THE TASKS ->
1. In the forum comments on threading, what example is given of everyday algorithms that are fundamentally incompatible with threading?
2. Copy the forum comments on threading word for word, everything from "Agree, the conclusion" down to "to be efficient.".
3. Resume the forum discussion about threading and workstation performance from the point where it ends.

Agree, the conclusion says "Server and Workstation" while the benchmarks only shows Server application.. I came here only to saw Workstation performance specially 3ds max rendering ( and I hope to see vray and mental ray benchmarks also ) and Adobe applications also as mentioned above
This is easier said than done since there are tons of everyday algorithms, such as text/code parsing, that are fundamentally incompatible with threading. If you want to build a list or tree using threads, you usually need to split the operation to let each thread work in isolated parts of the list/tree so they do not trip over each other and waste most of their time waiting on mutexes and at the end of the build process, you have a merge process to bring everything back together which is usually not very thread-friendly if you want it to be efficient.
In many cases, trying to convert algorithms to threads is simply more trouble than it is worth.
Then wouldn't a smart move be to move towards an HSA oriented architecture that combines the parallel compute abilities with the serial-oriented task managing? I believe that is essentially what AMD did with Kaveri actually. It is more befitting towards consumer/workstation workloads that can utilize OpenCL.

DATASET ENTRIES ->
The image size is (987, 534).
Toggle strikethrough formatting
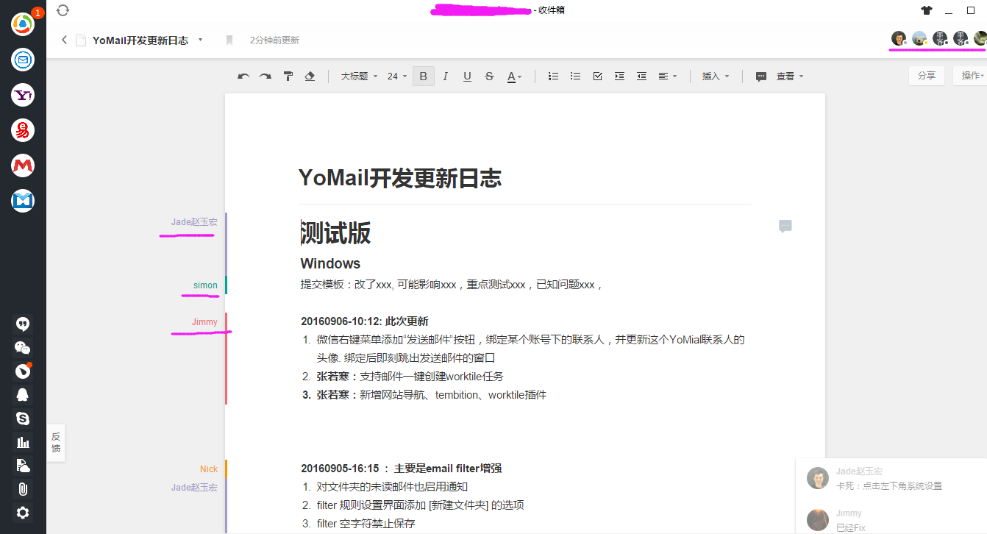(489, 76)
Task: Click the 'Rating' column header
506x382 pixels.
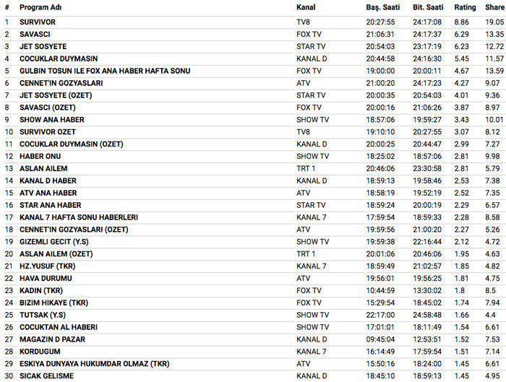Action: [x=465, y=7]

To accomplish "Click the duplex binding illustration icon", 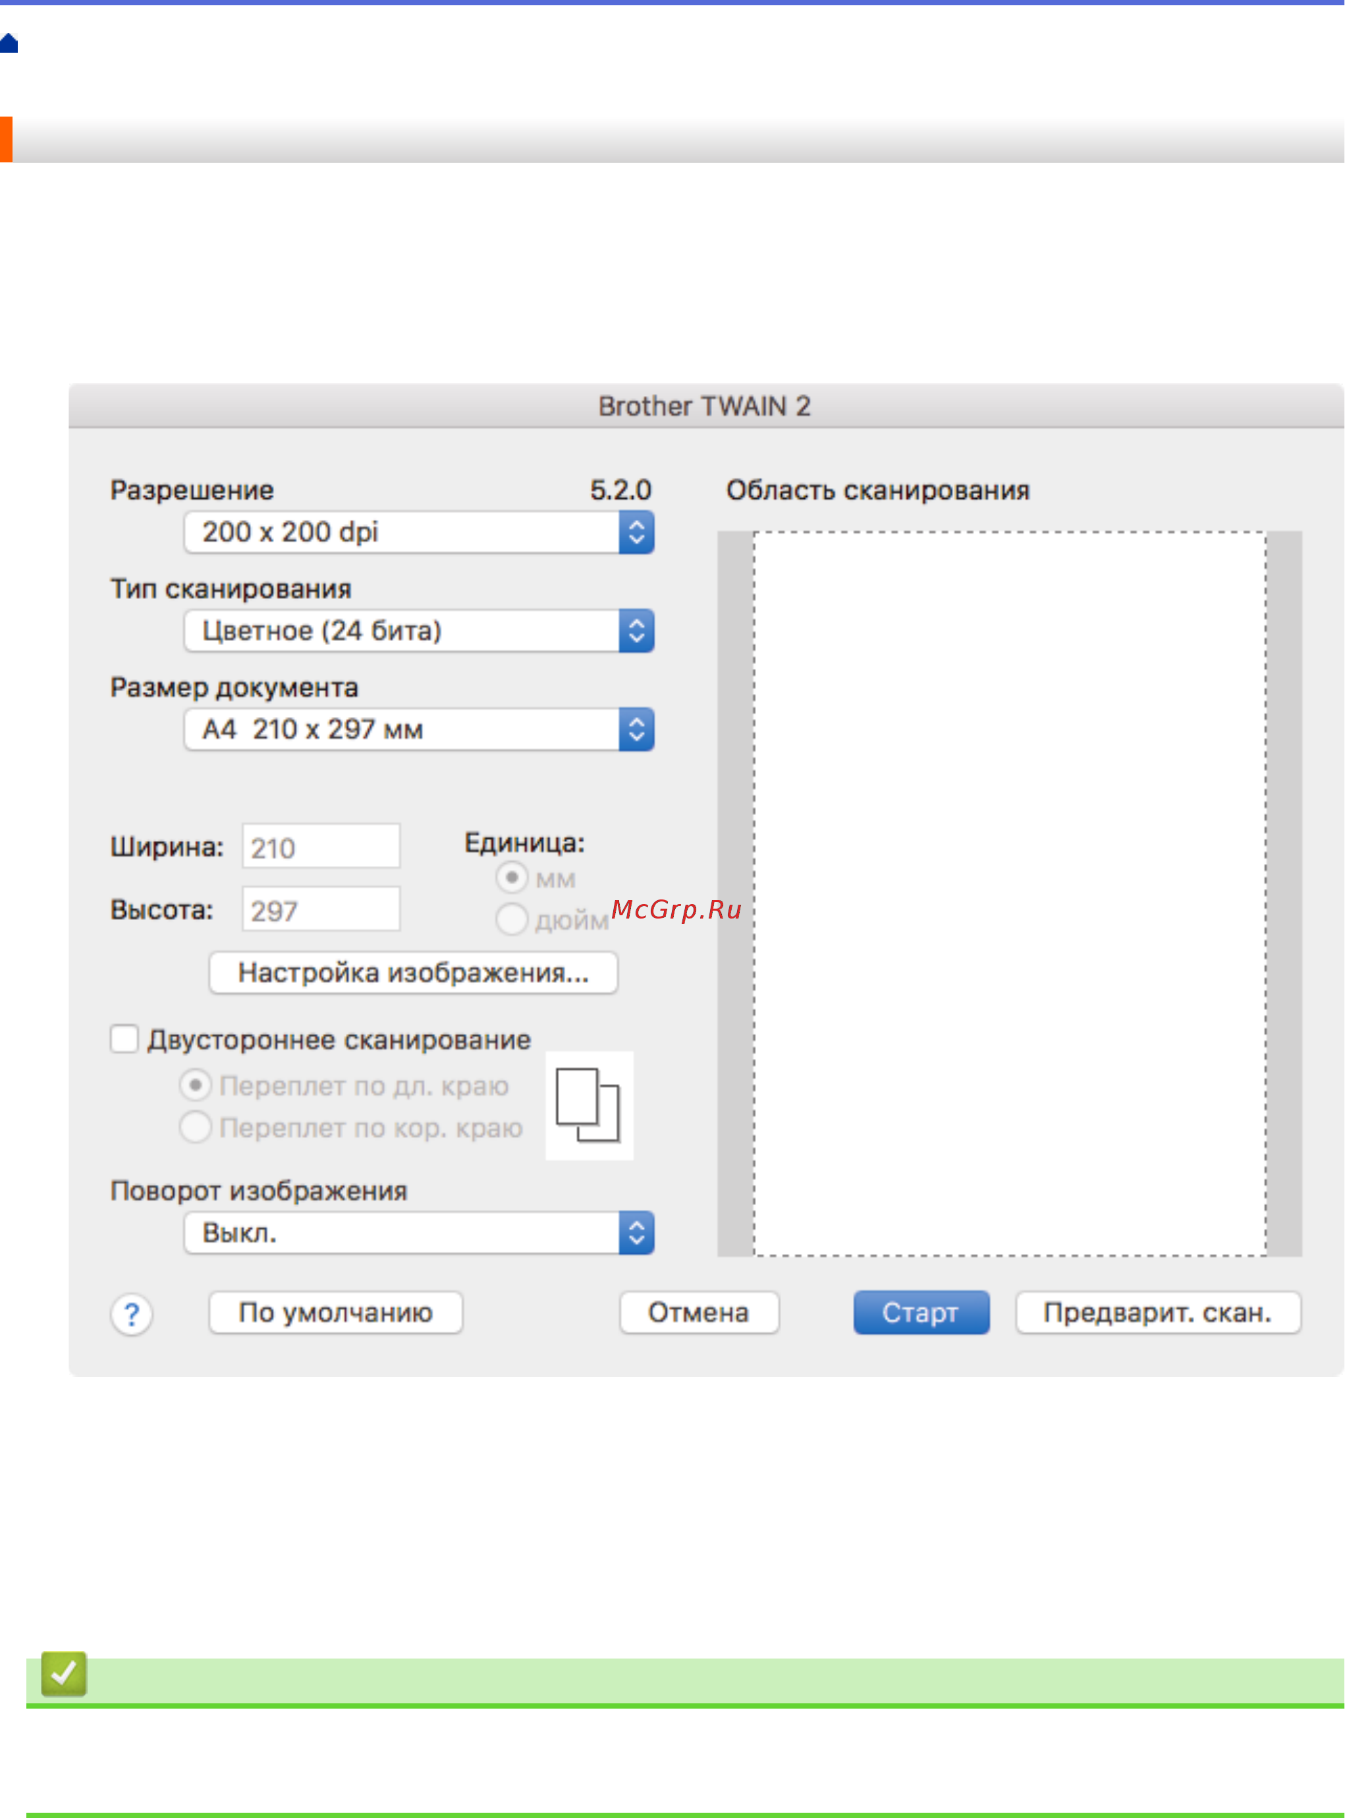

ANSWER SET ->
1. Text/code parsing.

2.
Agree, the conclusion says "Server and Workstation" while the benchmarks only shows Server application.. I came here only to saw Workstation performance specially 3ds max rendering ( and I hope to see vray and mental ray benchmarks also ) and Adobe applications also as mentioned above
This is easier said than done since there are tons of everyday algorithms, such as text/code parsing, that are fundamentally incompatible with threading. If you want to build a list or tree using threads, you usually need to split the operation to let each thread work in isolated parts of the list/tree so they do not trip over each other and waste most of their time waiting on mutexes and at the end of the build process, you have a merge process to bring everything back together which is usually not very thread-friendly if you want it to be efficient.

3.
Although that wouldn't really be the best option for a server setting. There are usually two scenarios: you'll either need huge amounts of raw compute ability for services such as OnLive
Or the streamlined style of multiple CPUs performing just general server tasks such as accepting a large amount of packet requests and ping queries which is what the run of the mill server is built for.
In relation to what I was speaking about concerning Nvidia, it was this little piece:
http://www.nvidia.com/object/what-is-gpu-computing.html
Forgive me if I am incorrect about anything. I'm certainly not an engineer or a talented programmer by any means.
In theory, yes. In practice, not necessarily - algorithms like parsing are full of non-linear and highly context-sensitive branch-driven code which makes those sorts of algorithms effectively impossible to thread no matter how close you bring the extra compute power. That is what I mean by fundamental algorithms that are also fundamentally non-threadable.
I think all of the major server vendors are going to suck up all of the major memory manufacturers DDR4 capacity for a while before the prices go down.
Whether it helps or hinders will ultimately depend on the VM admin. What most VM admins don't realize is that HT can actually end up degrading performance in virtual environments unless the VM admin took specific steps to use HT properly (and most do not). A lot of companies will tell you to turn off HT to increase performance because they've dealt with a lot of VM admins that don't set things up properly (a lot of VM admins over allocate which is part of the reason using HT can degrade performance, but there are other settings as well that have to be set in the Hypervisor so that the guest VMs get the resources they need).
Ummm... buddy... I didn't mention HT (hyper-threading) at all... just memory.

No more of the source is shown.